Thread: Using indices with long unique IDs.
Hello! I am planning to use unique IDs in the little system I am building. Now being more than a little paranoid (and having no idea about expected loads), I am wary of using int4 as a basis for uids (for the fear of ever running out of them). So the logical choice would be int8, right? Unfortunately quite wrong. Statement of the form: "SELECT * FROM table WHERE id=1" will never use index for id (assumming id is int8) since '1' is of type int4. This is confirmed both by documentation and SQL EXPLAIN (after set enable_seqscan TO 'off'). There are two suggested work-arounds: "SELECT * FROM table WHERE id='1'" "SELECT * FROM table WHERE id=1::int8" Unfortunately neither of them seem to be portable (for example, the one with single quotes fails if I create PreparedStatement in Java: con.prepareStatement("SELECT * FROM table WHERE id='?'"); apparently Java doesn't parse question mark inside quotes). I cannot have non-portable SQL as I am not convinced that PostgreSQL is the right choice for my system. Oh, and by the way, I am using Java + JDBC for my DB needs. So what other options do I have? One seems to be NUMERIC( 13, 0 ) [or something to that effect]. But what impact does it have performance-wise? (code-wise it makes no difference through JDBC whether I use int4, int8, or NUMERIC; I still represent that as 'long' in Java) One thing I am definitely noticing is that NUMERIC( 13, 0 ) does not seem to ever use sequential scan for queries (verified with EXPLAIN), it always goes for indices. It that bad (performance wise)? Are there any other issues I need to be aware of before settling on an uid type? Thanks in advance, ------------- Sergey Olefir Exigen Latvia, system analyst Honesty is a virtue. That is if you manage to survive.

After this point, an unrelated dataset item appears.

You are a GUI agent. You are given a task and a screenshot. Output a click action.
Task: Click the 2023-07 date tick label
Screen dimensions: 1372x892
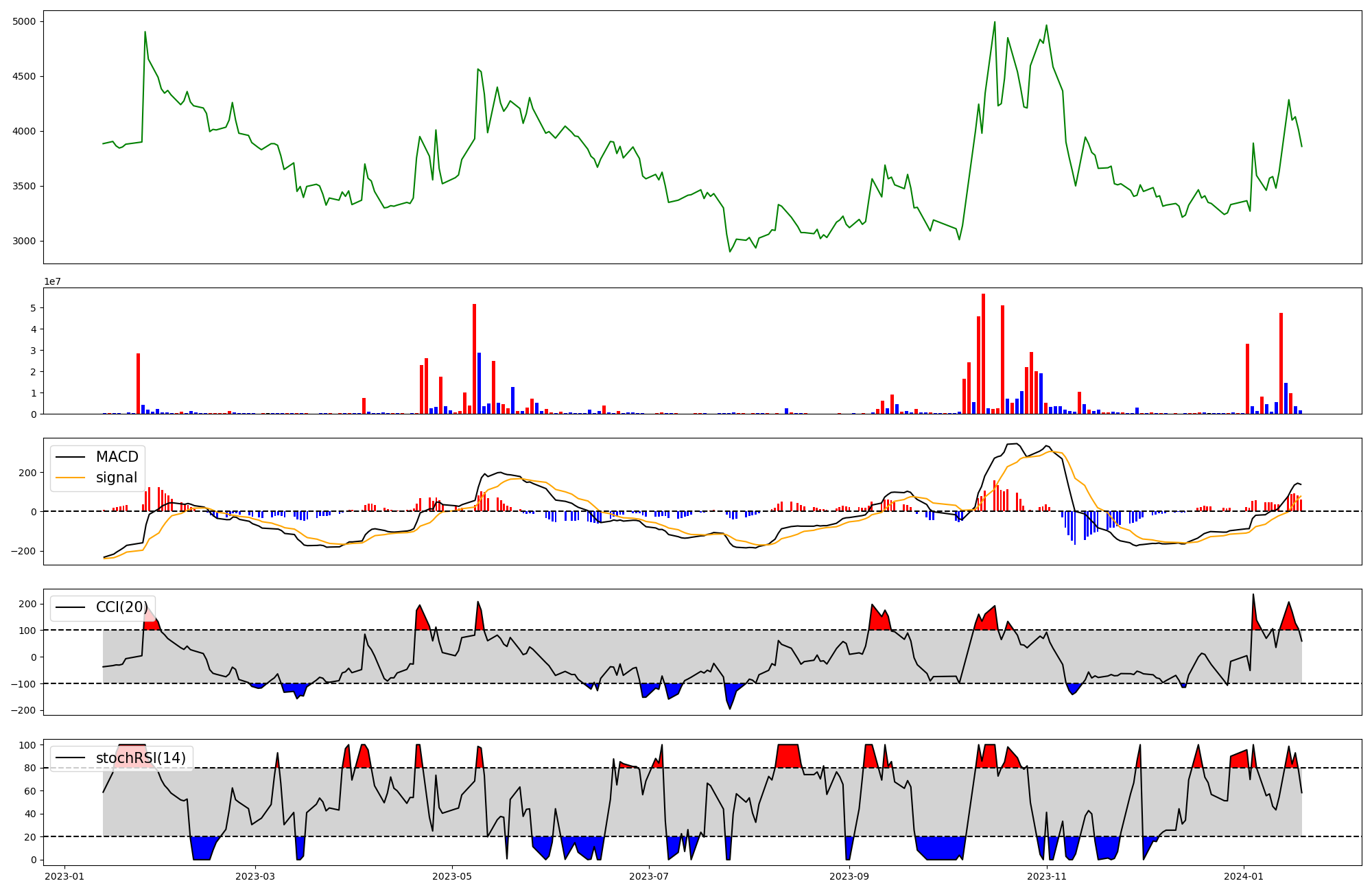[x=649, y=876]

Sergey Olefir wrote: >So the logical choice would be int8, right? Unfortunately quite wrong. >Statement of the form: "SELECT * FROM table WHERE id=1" >will never use index for id (assumming id is int8) since '1' is of type >int4. This is confirmed both by documentation and SQL EXPLAIN (after set >enable_seqscan TO 'off'). > > I'm using BIGSERIAL as the primary key for all my tables. Please tell me that what is described above will not be true for me as well! When I say: SELECT x, y, z FROM mytable WHERE pk_mybigint = 1; That had better be using an index, or in a few months, OMG! Let me check: leads=> EXPLAIN ANALYSE SELECT * FROM leads WHERE lead_id = 555300; QUERY PLAN --------------------------------------------------------------------------------------------------- Seq Scan on leads (cost=0.00..334.66 rows=1 width=263) (actual time=21.35..21.46 rows=1 loops=1) Filter: (lead_id = 555300) Total runtime: 21.53 msec (3 rows) leads=> EXPLAIN ANALYSE SELECT * FROM leads WHERE lead_id = 555300::bigint; QUERY PLAN ---------------------------------------------------------------------------------------------------------------- Index Scan using pk_leads on leads (cost=0.00..5.36 rows=1 width=263) (actual time=0.18..0.18 rows=1 loops=1) Index Cond: (lead_id = 555300::bigint) Total runtime: 0.24 msec (3 rows) Well, that just plain sucks. That means I've gotta go back and add casts to all my queries? Tell me it isn't so! Dante
On Fri, Jan 09, 2004 at 04:11:08AM -0600, D. Dante Lorenso wrote: > Sergey Olefir wrote: > > >So the logical choice would be int8, right? Unfortunately quite wrong. > >Statement of the form: "SELECT * FROM table WHERE id=1" > >will never use index for id (assumming id is int8) since '1' is of type > >int4. This is confirmed both by documentation and SQL EXPLAIN (after set > >enable_seqscan TO 'off'). I think you can use WHERE id=cast(1 AS bigint) > Well, that just plain sucks. That means I've gotta go back and > add casts to all my queries? > > Tell me it isn't so! Yeah, it is :-( AFAIU it is fixed in the current development version, but who knows if it will be done in time before you tables grow too big ... -- Alvaro Herrera (<alvherre[a]dcc.uchile.cl>) "Porque francamente, si para saber manejarse a uno mismo hubiera que rendir examen... ¿Quién es el machito que tendría carnet?" (Mafalda)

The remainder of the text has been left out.